Record extracts →
= Beginning of Section =

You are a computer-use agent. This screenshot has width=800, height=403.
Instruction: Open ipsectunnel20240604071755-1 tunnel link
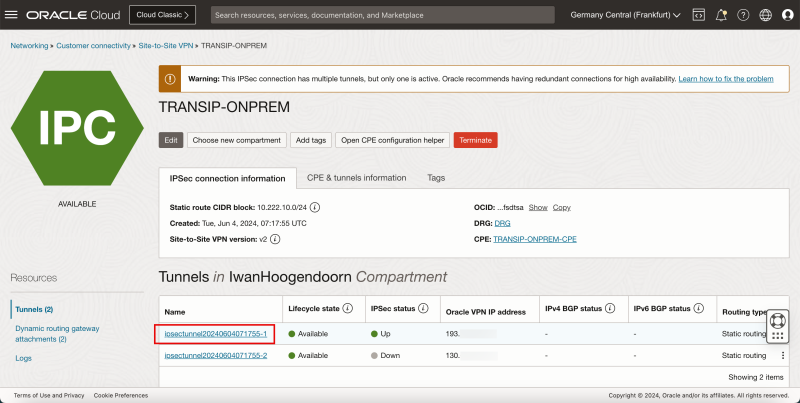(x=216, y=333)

= End of Section =
= Beginning of Section =

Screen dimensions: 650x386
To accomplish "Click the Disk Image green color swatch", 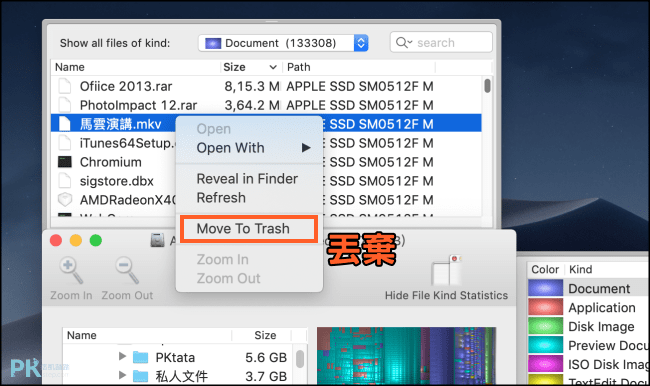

= End of Section =

Required work →
Within the listing above, copy exactly the lines that start at the one with "Screen dimensions: 650x386" and continue through the one with "the Disk Image". Omit pictures.

Answer section →
Screen dimensions: 650x386
To accomplish "Click the Disk Image green color swatch", 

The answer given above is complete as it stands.